On May 29, 2026, some of Uganda’s sharpest financial minds including treasury dealers, financial market practitioners, regulators, and key stakeholders from across Uganda’s banking sector, gathered at Arirang Hotel in Kampala.
The occasion was the ACI Financial Markets Association (FMA) Uganda Dealers’ Meeting – a gathering that may not have made the evening news, but whose significance for the country’s economic future is difficult to overstate.
The professionals in that room are treasury dealers: the men and women who sit behind trading screens in the back offices of Uganda’s 25 commercial banks, moving money, managing risk, and quietly keeping the financial system from seizing up.

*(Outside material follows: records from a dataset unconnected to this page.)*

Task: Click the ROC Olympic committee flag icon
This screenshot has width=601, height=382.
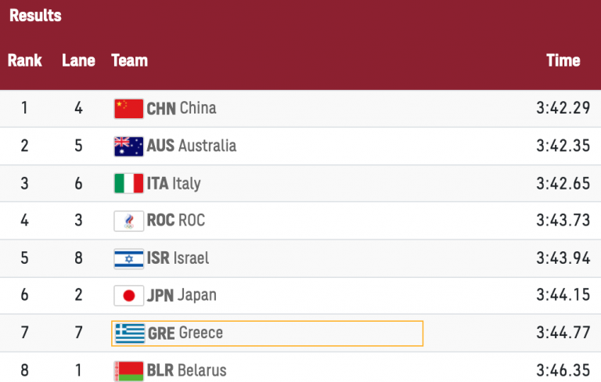Action: 128,221
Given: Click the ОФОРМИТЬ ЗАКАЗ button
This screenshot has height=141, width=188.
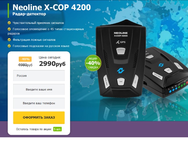Looking at the screenshot, I should (39, 118).
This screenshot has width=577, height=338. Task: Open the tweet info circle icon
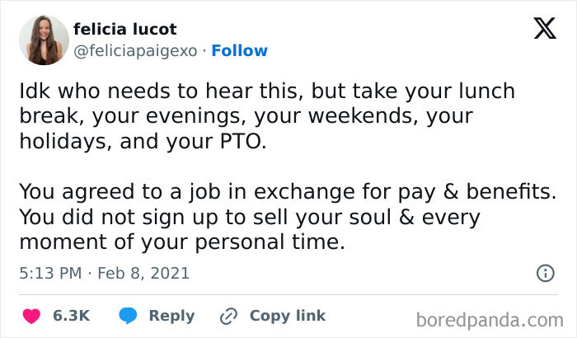(x=545, y=272)
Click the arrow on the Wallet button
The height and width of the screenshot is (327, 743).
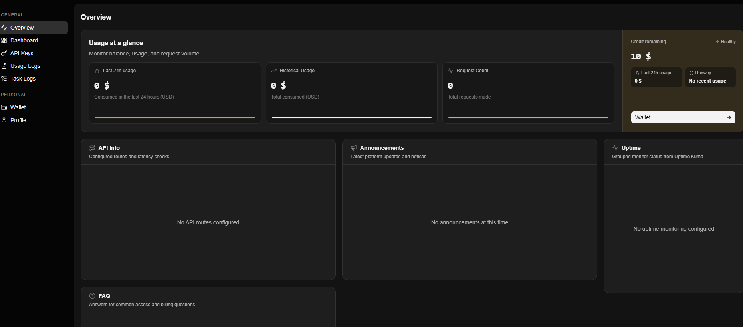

They are not household names. But every Shilling or Dollar borrowed by the government to build a road, every dollar locked in for a business importing machinery, and every interest rate signal sent by the Bank of Uganda, travels through their hands before it reaches the broader economy.
ACI Uganda does not operate in isolation; it is actually the technical arm of the Uganda Bankers’ Association (UBA) in all matters related to financial markets.
NCBA Bank Uganda, through its Global Markets Division, was among the institutions represented at the meeting. Francis Kiyemba, the bank’s Head of Global Markets, moderated the discussions and could not put the stakes more plainly.
“As market participants, our role goes beyond trading; we are stewards of trust, liquidity, and stability in the financial system,” he said.
“Platforms such as the ACI Uganda Dealers’ Meeting are critical in aligning stakeholders, strengthening professional standards, and driving sustainable market growth.”

A cross section of the participants at the meeting
That is not a ceremonial statement. It is an accurate description of what is at risk when this profession is underdeveloped.
Uganda is at a moment where it is actively courting foreign direct investment (FDI) to fund its Tenfold Growth Strategy. But international capital does not flow into markets it cannot read.
Investors need to know that exchange rates are transparently priced, that government securities can be bought and sold efficiently, and that the banks managing their transactions are staffed by professionals operating to global standards.
ACI Uganda, affiliated with the global ACI Financial Markets Association and endorsed by the Bank of Uganda, exists precisely to guarantee those standards.
Its flagship credential – the ACI Dealing Certificate – ensures that a dealer in Kampala carries the same technical competence and ethical grounding as one in London, New York or Singapore.
The meeting heard presentations from George Ochom, a retired banker, and Samuel Odeke, Chairman of Access Financial Services, on evolving market dynamics and the adoption of global best practices.
The conversations were timely. Uganda’s financial markets remain relatively shallow, and the gap between their current depth and what a growing economy requires costs the country in investor confidence every year it persists.
For that reason, the Bank of Uganda and the Capital Markets Authority must move beyond passive endorsement and actively resource the deepening of these markets – through sound and robust policy frameworks, institutional support for professional certification, and structured collaboration with bodies like ACI Uganda and the Uganda Bankers’ Association.
A country that invests in the technical excellence of its treasury professionals signals seriousness to the world. Uganda has the ambition. It now needs the institutional follow-through to match it.